Seçilen Metin:
^^^^^^^^

Emsal Mahkeme Kararı Adana Bölge Adliye Mahkemesi 3. Hukuk Dairesi 2021/2988 E. 2023/1138 K. 15.06.2023 T.

Görüntülediğiniz mahkeme kararı henüz kesinleşmemiştir. Yararlı olması amacıyla eklenmiştir.

T.C. ADANA BAM 3. HUKUK DAİRESİ Esas-Karar No: 2021/2988 – 2023/1138
T.C.
ADANA
BÖLGE ADLİYE MAHKEMESİ
3. HUKUK DAİRESİ

DOSYA NO : 2021/2988
KARAR NO : 2023/1138

T Ü R K M İ L L E T İ A D I N A
B Ö L G E A D L İ Y E M A H K E M E S İ K A R A R I

BAŞKAN : …
ÜYE : …
ÜYE : …
KATİP : …

İNCELENEN DOSYANIN
MAHKEMESİ : İskenderun Asliye Ticaret Mahkemesi
NUMARASI : … Esas, … Karar

DAVACI : …
VEKİLİ : Av…
DAVALI : …
VEKİLİ : Av…
DAVA : Tazminat (Ölüm ve cismani zarar sebebiyle açılan tazminat)

^^^^^^^^

Kelime ve unsur bulmaya yönelik öğeler:
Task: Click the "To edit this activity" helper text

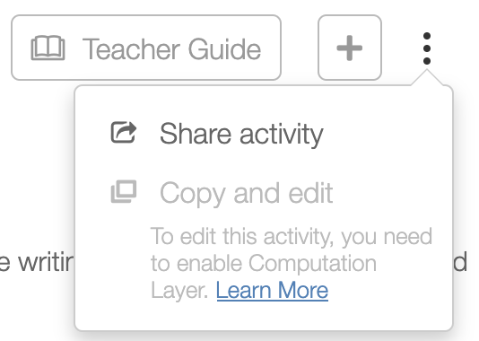Action: pyautogui.click(x=292, y=263)
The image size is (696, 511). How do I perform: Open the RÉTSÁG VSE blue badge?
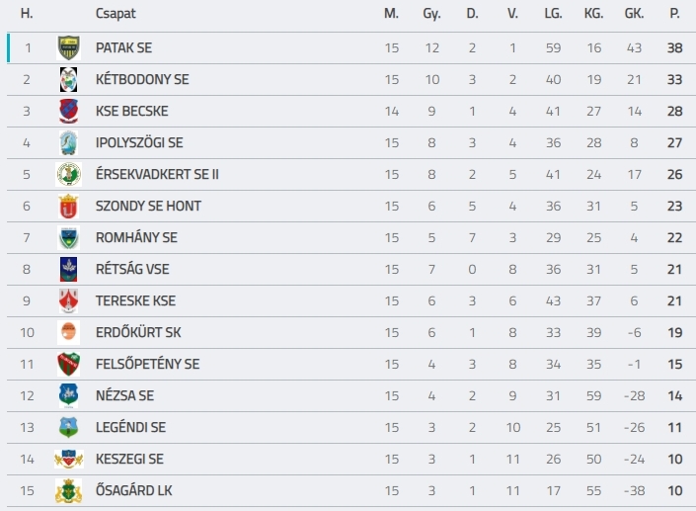click(x=68, y=269)
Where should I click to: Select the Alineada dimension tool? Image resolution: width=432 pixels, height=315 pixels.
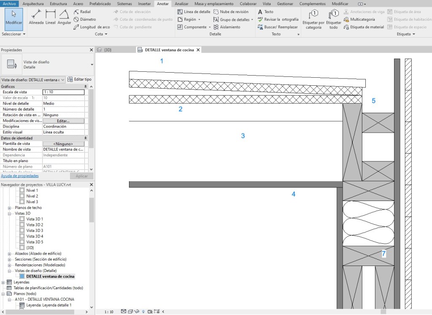[x=36, y=17]
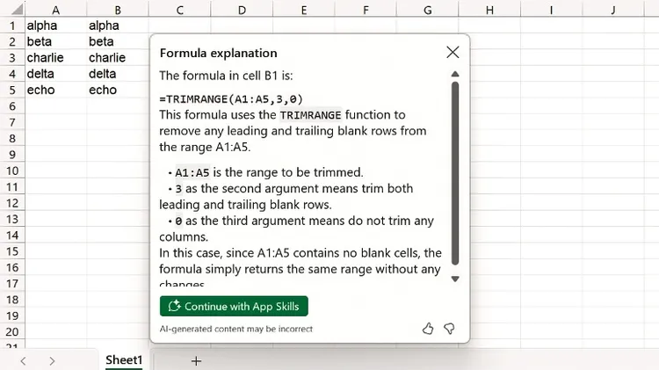Select cell A3 containing charlie
659x370 pixels.
(55, 58)
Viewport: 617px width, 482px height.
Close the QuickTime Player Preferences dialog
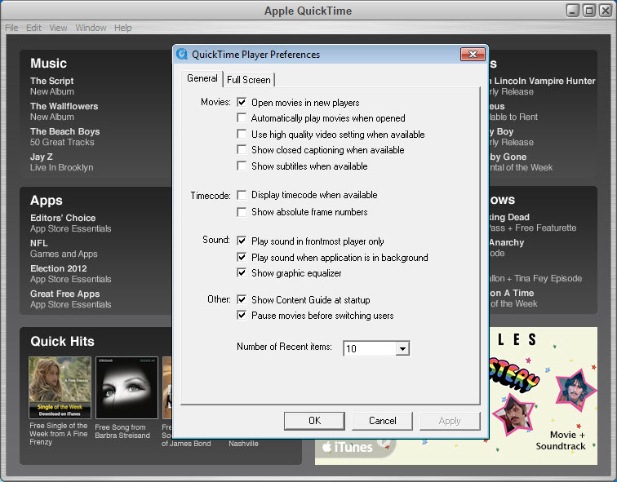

^^^^^^^^

Görev: Karar metninde "İNCELENEN DOSYANIN" sözlerinin bulunduğu yerden başlayıp "sebebiyle açılan tazminat)" sözlerinden sonra durarak bu kısmı harfi harfine yeniden yazın. Bu öğelerin yapılacak işle hiçbir ilgisi yoktur.

Alıştırma Çıktısı:
İNCELENEN DOSYANIN
MAHKEMESİ : İskenderun Asliye Ticaret Mahkemesi
NUMARASI : … Esas, … Karar

DAVACI : …
VEKİLİ : Av…
DAVALI : …
VEKİLİ : Av…
DAVA : Tazminat (Ölüm ve cismani zarar sebebiyle açılan tazminat)